2 Cronache 12 TILC

Il re d’Egitto invade il regno di Giuda

1 Quando Roboamo ebbe consolidato il suo regno e si sentì sicuro di sé, si allontanò dalla legge del Signore e tutto il popolo lo imitò.

2 In conseguenza di questa ribellione al Signore, nel quinto anno del regno di Roboamo, il re d’Egitto, Sisak, marciò contro Gerusalemme.

3 Arrivò dall’Egitto con milleduecento carri, sessantamila cavalieri e una fanteria incalcolabile, composta anche da Libi, Succhei ed Etiopi.

4 Conquistò le città fortificate del territorio di Giuda e giunse alle porte di Gerusalemme.

5 Il re e i capi del regno di Giuda si erano rinchiusi in Gerusalemme per paura di Sisak. Il profeta Semaià si presentò loro e disse: «Ecco che cosa dice il Signore: Voi avete abbandonato me e ora io ho abbandonato voi in mano di Sisak».

6 Il re e i capi d’Israele riconobbero la loro colpa e dissero: «Il Signore ha ragione!».

7 Il Signore vide che avevano riconosciuto il loro torto e comunicò a Semaià questa decisione: «Poiché hanno riconosciuto il loro torto, non li distruggerò. Non consegnerò Gerusalemme nelle mani di Sisak: fra poco darò loro una via di scampo.

8 Però resteranno sottomessi a Sisak. Così capiranno la differenza tra servire me ed essere servi di un re di questo mondo».
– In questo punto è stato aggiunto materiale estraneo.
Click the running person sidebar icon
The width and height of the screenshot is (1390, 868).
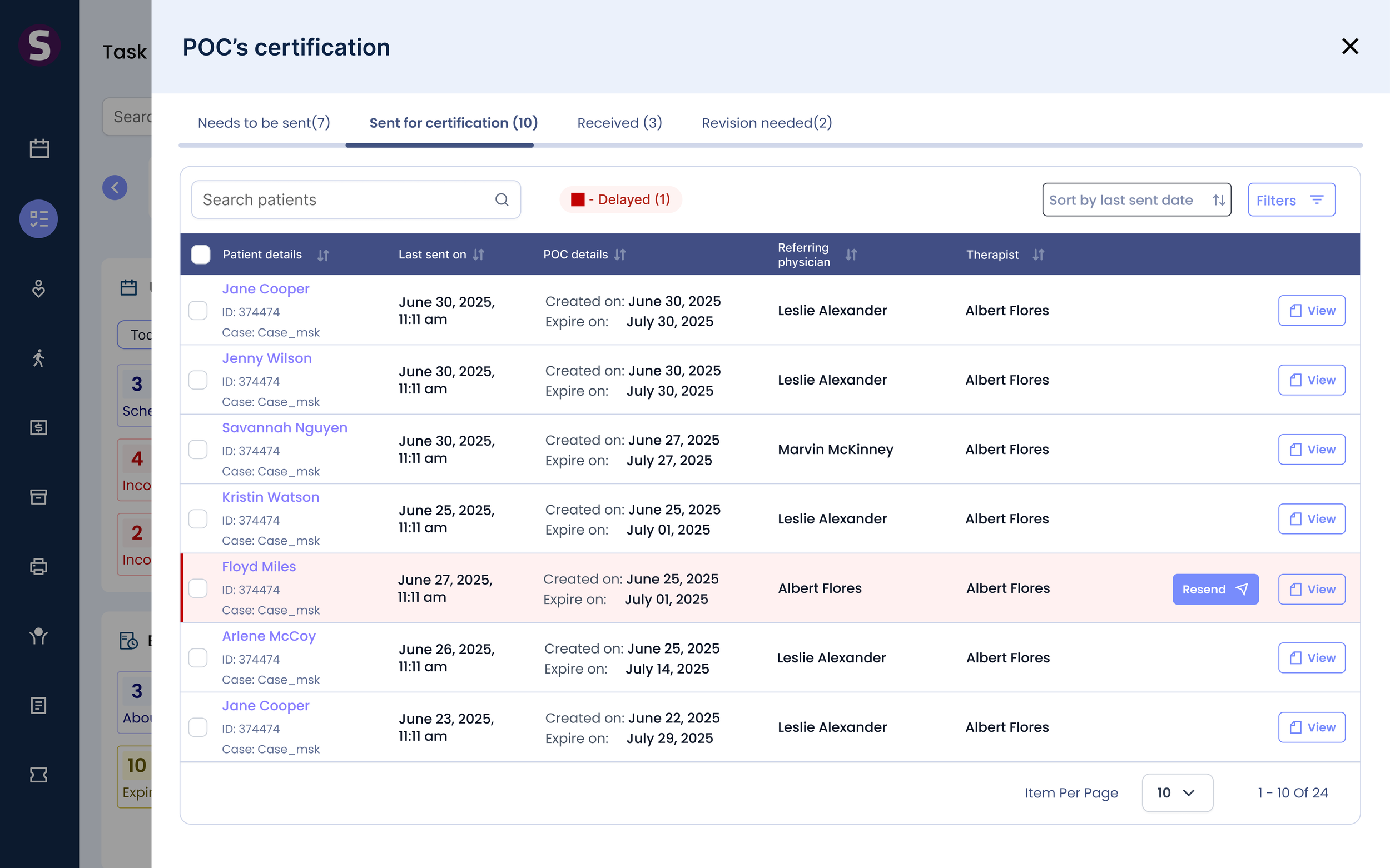tap(38, 358)
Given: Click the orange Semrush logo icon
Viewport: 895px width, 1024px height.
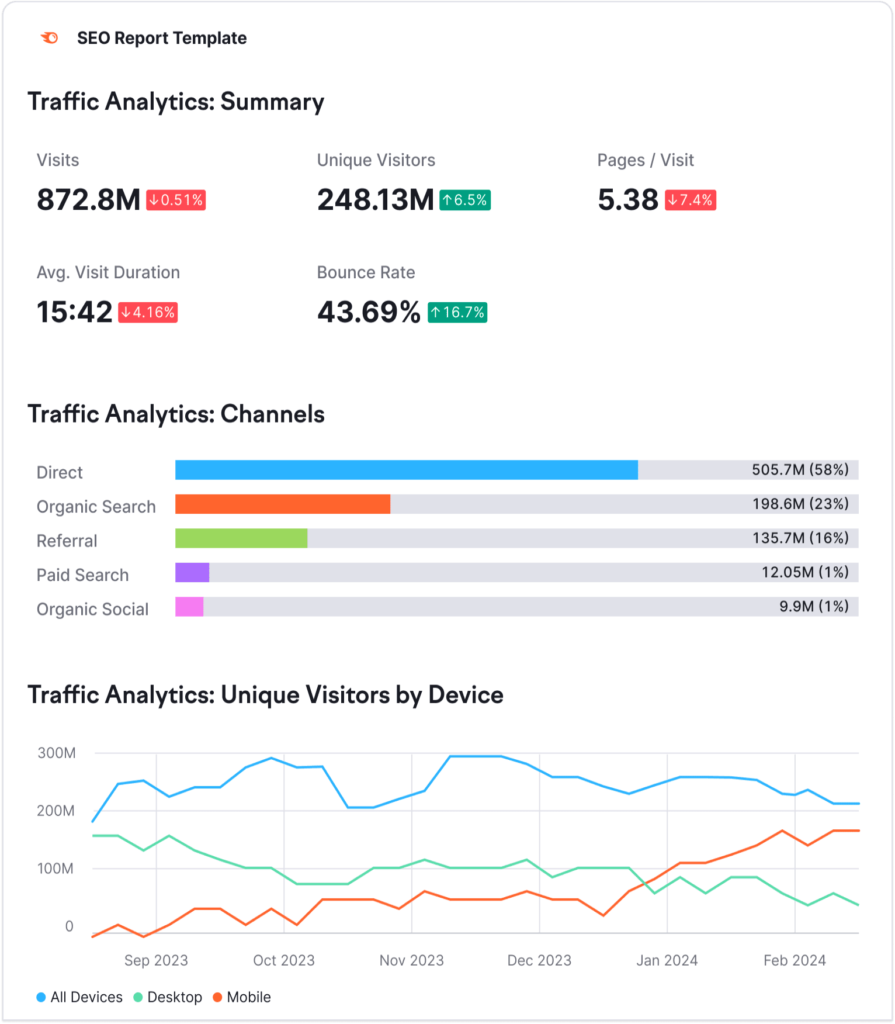Looking at the screenshot, I should [47, 37].

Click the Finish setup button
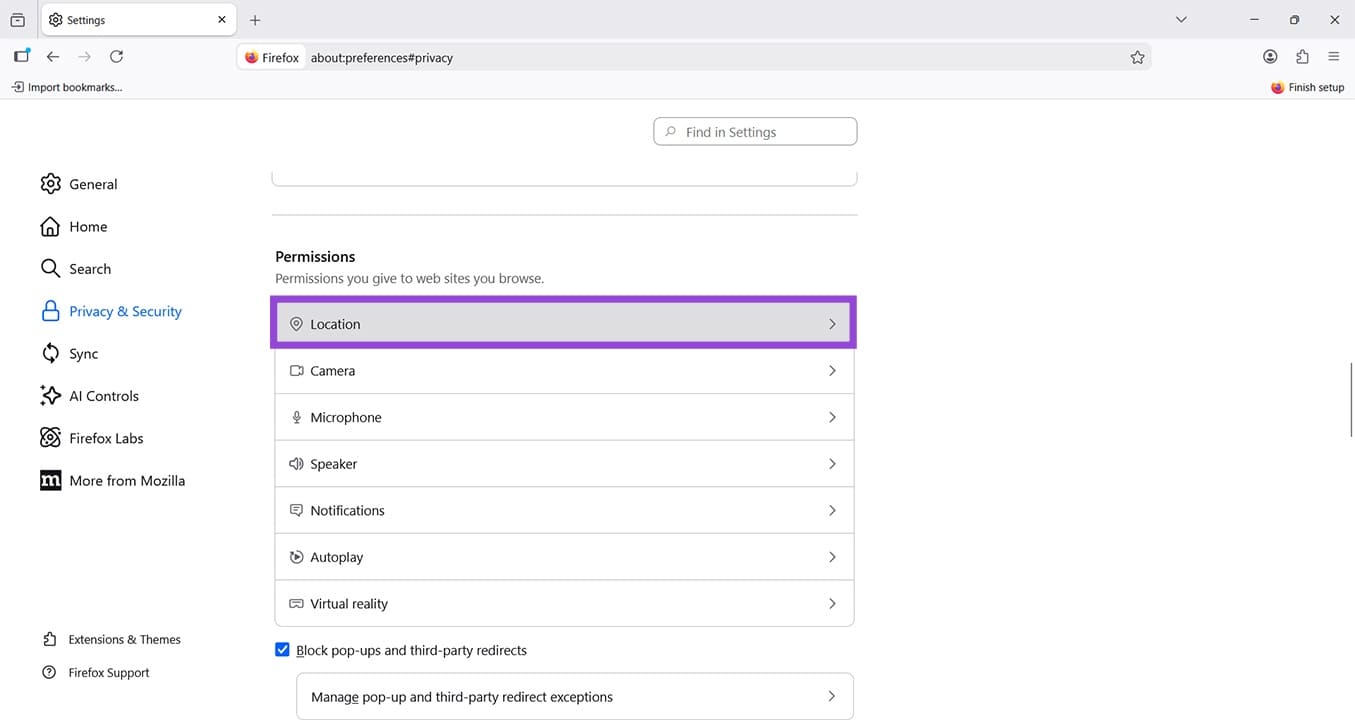click(x=1307, y=87)
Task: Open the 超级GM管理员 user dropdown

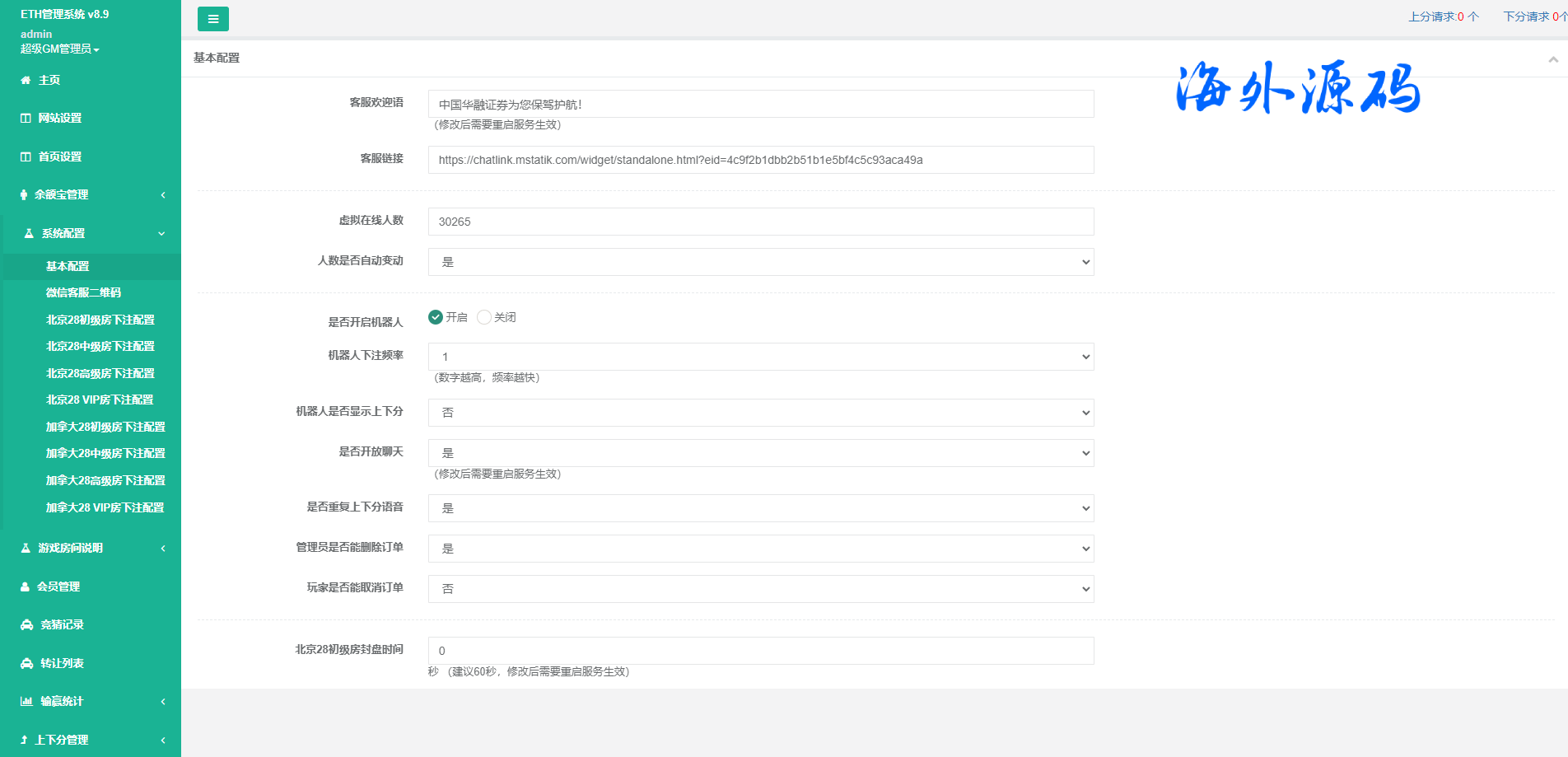Action: (59, 49)
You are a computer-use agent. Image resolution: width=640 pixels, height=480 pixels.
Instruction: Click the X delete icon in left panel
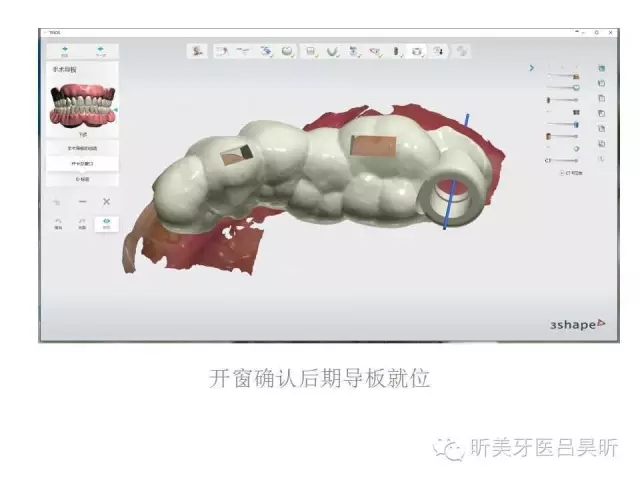(106, 201)
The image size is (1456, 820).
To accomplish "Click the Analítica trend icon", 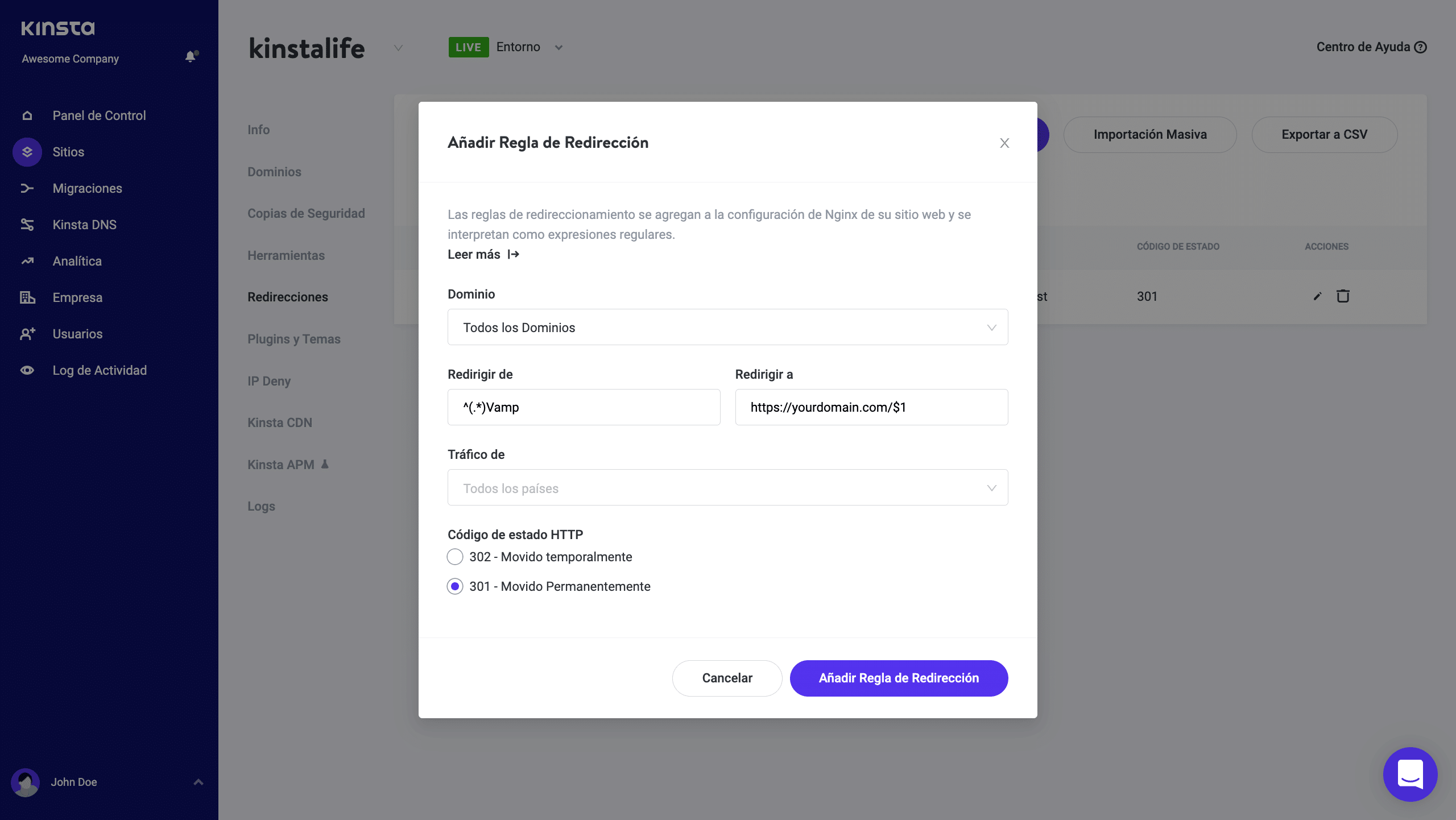I will point(27,261).
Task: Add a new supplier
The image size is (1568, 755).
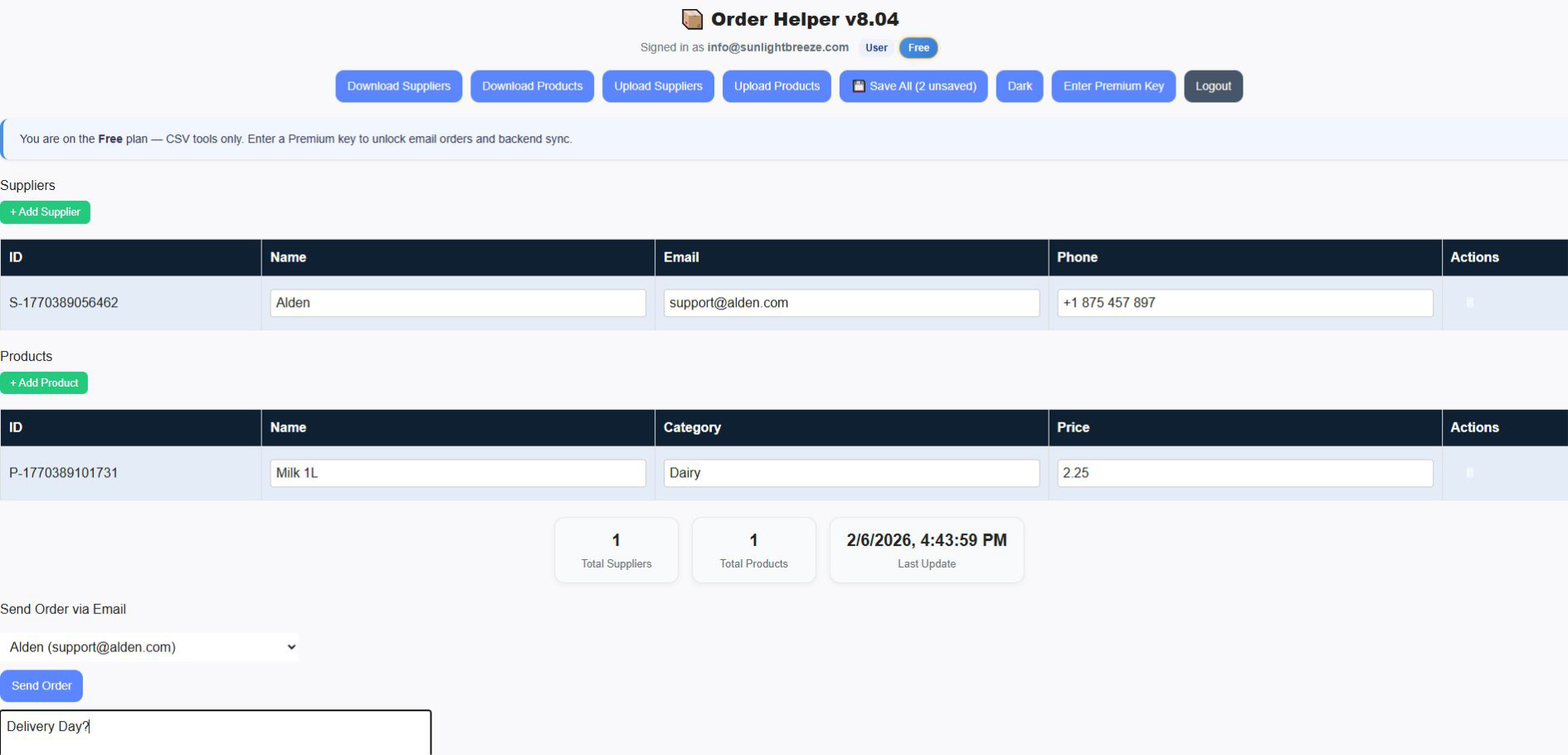Action: [x=46, y=212]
9 Il re Sisak entrò in Gerusalemme e si impadronì dei tesori del tempio e della reggia. Prese anche gli scudi d’oro fatti fare dal re Salomone.

10 Per sostituirli, Roboamo fece fare scudi di bronzo e li affidò agli ufficiali delle guardie che prestavano servizio all’ingresso della reggia.

11 Le guardie andavano a prenderli ogni volta che il re andava nel tempio, poi li riportavano nella sala della guardia.

12 Poiché Roboamo aveva riconosciuto il suo torto, il Signore trattenne il suo sdegno contro di lui. La catastrofe non ci fu: c’era infatti ancora del buono nel regno di Giuda.

Fine del regno di Roboamo

13 Il re Roboamo, figlio di Naamà, una donna di origine ammonita, continuò a regnare a Gerusalemme e consolidò il suo potere. Egli era diventato re all’età di quarantun anni e regnò per diciassette. La sua capitale fu Gerusalemme, la città che il Signore aveva scelto fra tutte le tribù per manifestarvi la sua presenza.

14 Egli si comportò male perché non si impegnò a seguire in tutto il Signore.

15 La vita di Roboamo, dal principio alla fine, con le genealogie, è raccontata nella ‘Storia dei profeti Semaià e Iddo’. Tra Roboamo e Geroboamo ci furono continue ostilità.

16 Quando morì, Roboamo fu sepolto nella Città di Davide. Dopo di lui regnò suo figlio Abia.